## [Problem requirements]
Beginning with the line that contains "At what coordinates", restate each line below through the final one exactly, and exclude the pictures.
-*-
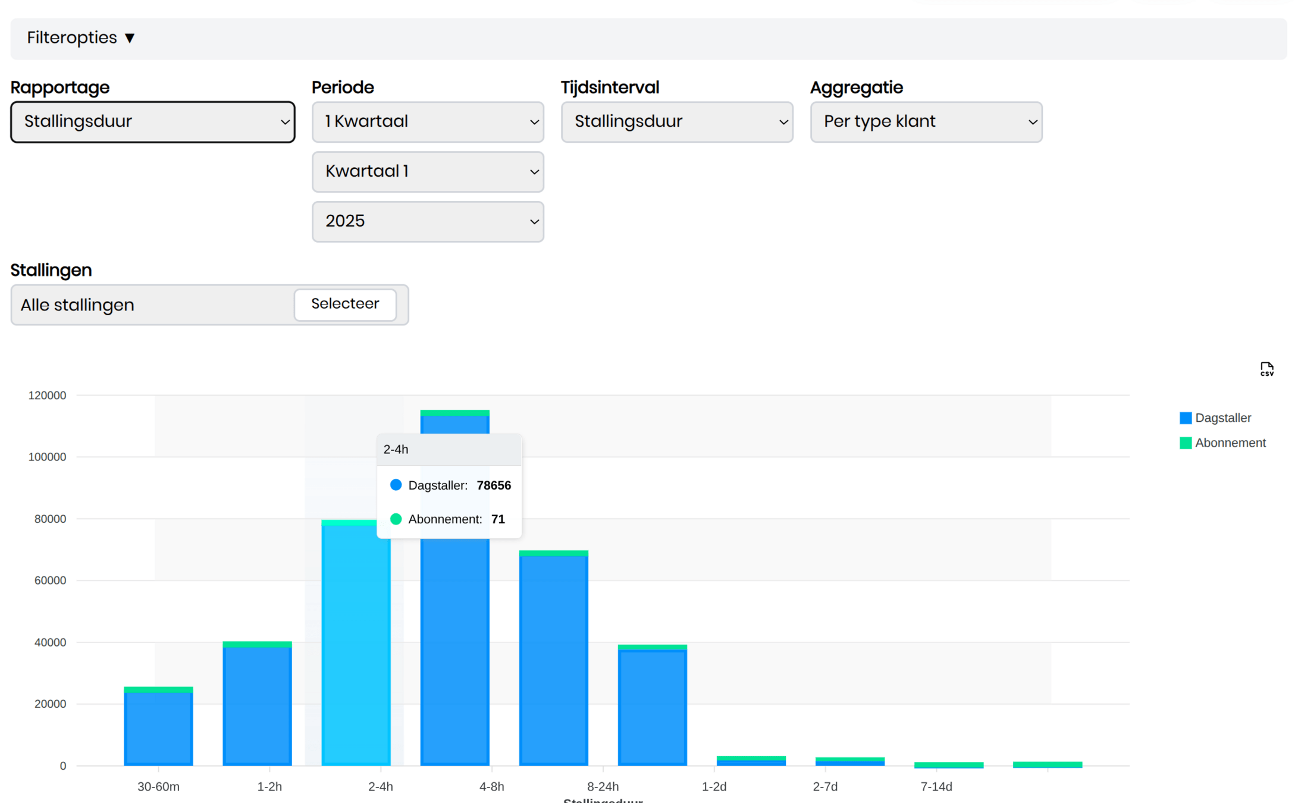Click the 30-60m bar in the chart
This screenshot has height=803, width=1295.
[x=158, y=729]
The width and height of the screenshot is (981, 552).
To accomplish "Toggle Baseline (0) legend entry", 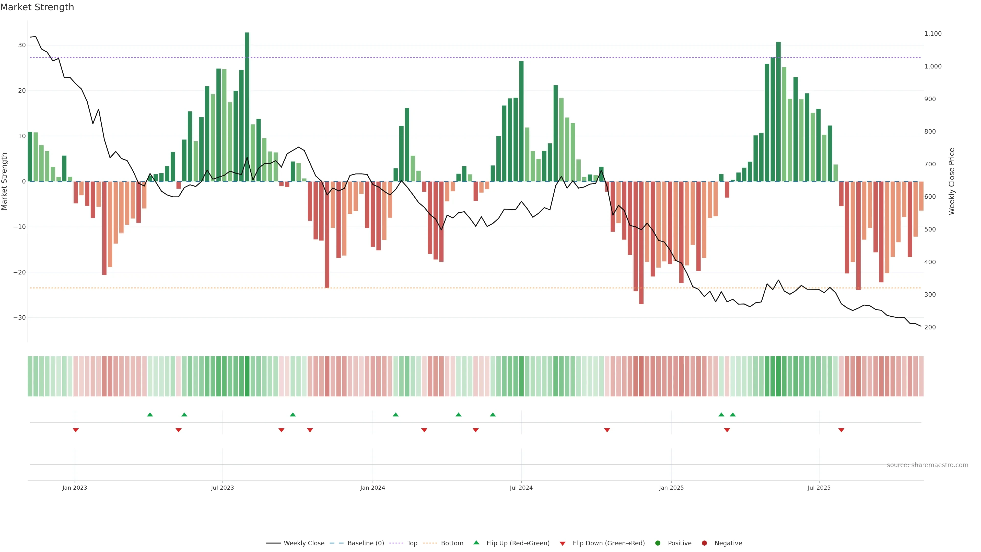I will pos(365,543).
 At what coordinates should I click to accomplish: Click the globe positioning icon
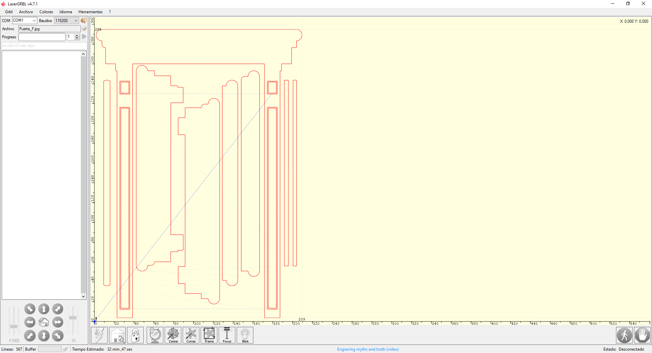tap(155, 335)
-*-
## [Expected output]
 At what coordinates should I click to accomplish: Click the globe positioning icon
tap(155, 335)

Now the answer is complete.